_Available data:_
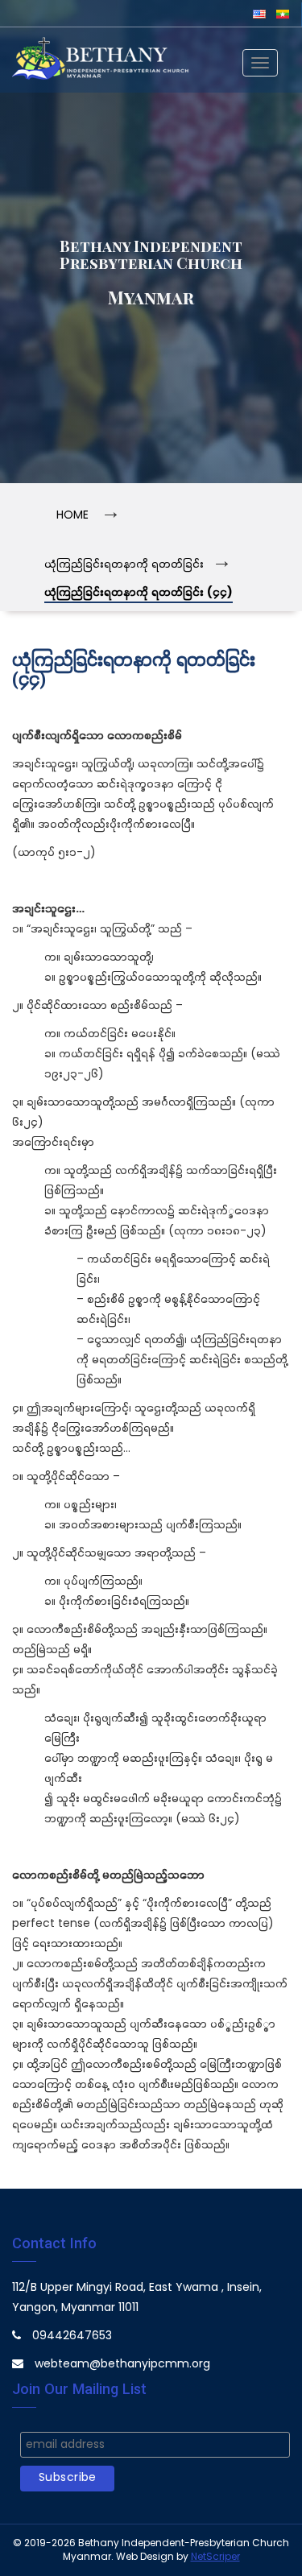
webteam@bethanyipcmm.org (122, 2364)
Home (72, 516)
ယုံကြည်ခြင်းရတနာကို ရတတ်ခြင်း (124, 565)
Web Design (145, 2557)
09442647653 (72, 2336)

_Exercise prompt:_ Write the records above out again exactly, with no pictures in your copy.

_Answer to this problem:_
webteam@bethanyipcmm.org (122, 2364)
Home (72, 516)
ယုံကြည်ခြင်းရတနာကို ရတတ်ခြင်း (124, 565)
Web Design (145, 2557)
09442647653 (72, 2336)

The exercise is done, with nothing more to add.